** Start of DATA FOR THIS TASK **
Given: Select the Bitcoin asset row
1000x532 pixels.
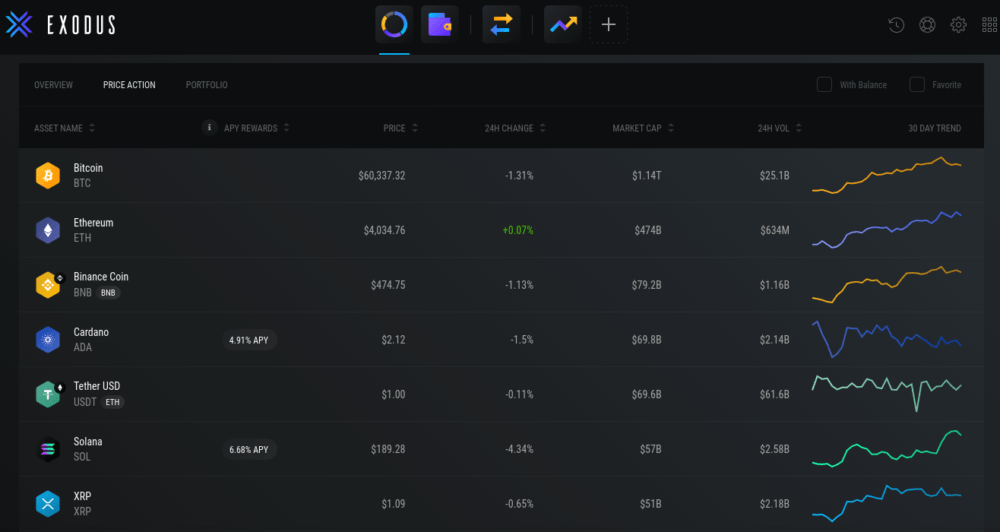Looking at the screenshot, I should [x=88, y=175].
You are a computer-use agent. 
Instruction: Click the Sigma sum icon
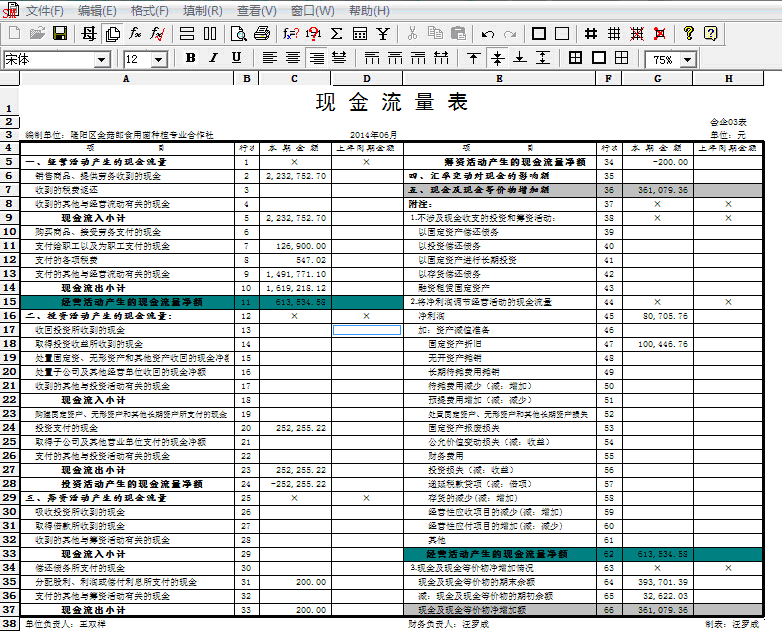(336, 33)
** End of DATA FOR THIS TASK **
_AIM_: Return every line of the material that contains the string "icon", matching case exactly.

_REPLY TO THE TASK_:
Instruction: Click the Sigma sum icon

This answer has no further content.